Directions: Starting with the line that contains "Image resolution: width=800" and going on through the end of the items, write those lines out again with "Viewport" swapped for "Display area" and nothing else changed.

Listed entries:
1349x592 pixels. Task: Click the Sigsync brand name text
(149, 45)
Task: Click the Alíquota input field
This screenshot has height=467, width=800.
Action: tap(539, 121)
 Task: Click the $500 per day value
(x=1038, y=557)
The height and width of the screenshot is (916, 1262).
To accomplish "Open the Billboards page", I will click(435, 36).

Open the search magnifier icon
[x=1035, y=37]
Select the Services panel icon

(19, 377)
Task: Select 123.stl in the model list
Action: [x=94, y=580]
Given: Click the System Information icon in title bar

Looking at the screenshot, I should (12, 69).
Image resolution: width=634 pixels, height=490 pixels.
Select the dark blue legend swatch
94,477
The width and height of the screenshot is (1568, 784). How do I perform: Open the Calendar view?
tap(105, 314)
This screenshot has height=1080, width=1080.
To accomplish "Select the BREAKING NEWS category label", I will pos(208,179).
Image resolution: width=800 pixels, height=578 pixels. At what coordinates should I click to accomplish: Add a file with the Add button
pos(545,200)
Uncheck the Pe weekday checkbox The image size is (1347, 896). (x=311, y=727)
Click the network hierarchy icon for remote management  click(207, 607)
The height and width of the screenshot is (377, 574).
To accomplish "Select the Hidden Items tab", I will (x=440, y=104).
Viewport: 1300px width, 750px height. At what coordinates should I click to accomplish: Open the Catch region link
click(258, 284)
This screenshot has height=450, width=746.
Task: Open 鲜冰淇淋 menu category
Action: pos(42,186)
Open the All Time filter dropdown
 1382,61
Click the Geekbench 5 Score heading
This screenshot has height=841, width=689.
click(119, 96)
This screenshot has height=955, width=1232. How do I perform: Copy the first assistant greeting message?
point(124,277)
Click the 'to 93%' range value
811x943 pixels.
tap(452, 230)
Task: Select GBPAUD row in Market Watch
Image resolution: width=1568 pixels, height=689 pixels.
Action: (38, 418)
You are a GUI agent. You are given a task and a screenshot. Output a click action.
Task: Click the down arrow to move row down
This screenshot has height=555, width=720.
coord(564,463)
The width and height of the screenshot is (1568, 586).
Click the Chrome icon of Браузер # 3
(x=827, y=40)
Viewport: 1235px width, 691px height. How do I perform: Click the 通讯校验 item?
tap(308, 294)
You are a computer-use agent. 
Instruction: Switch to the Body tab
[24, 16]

Right answer:
Image resolution: width=800 pixels, height=578 pixels. At what coordinates should I click to accomplish: Add a file with the Add button
pos(545,200)
Uncheck the Pe weekday checkbox The image size is (1347, 896). (x=311, y=727)
Click the network hierarchy icon for remote management  click(207, 607)
The height and width of the screenshot is (377, 574).
To accomplish "Select the Hidden Items tab", I will (x=440, y=104).
Display area: 1300px width, 750px height. At what coordinates should I click to accomplish: Open the Catch region link
click(258, 284)
This screenshot has height=450, width=746.
Task: Open 鲜冰淇淋 menu category
Action: pos(42,186)
Open the All Time filter dropdown
 1382,61
Click the Geekbench 5 Score heading
This screenshot has height=841, width=689.
click(119, 96)
This screenshot has height=955, width=1232. How do I perform: Copy the first assistant greeting message?
point(124,277)
Click the 'to 93%' range value
811x943 pixels.
tap(452, 230)
Task: Select GBPAUD row in Market Watch
Image resolution: width=1568 pixels, height=689 pixels.
Action: (38, 418)
You are a GUI agent. You are given a task and a screenshot. Output a click action.
Task: Click the down arrow to move row down
This screenshot has height=555, width=720.
coord(564,463)
The width and height of the screenshot is (1568, 586).
Click the Chrome icon of Браузер # 3
(x=827, y=40)
Display area: 1235px width, 691px height. How do I perform: Click the 通讯校验 item?
tap(308, 294)
You are a computer-use agent. 
Instruction: Switch to the Body tab
[24, 16]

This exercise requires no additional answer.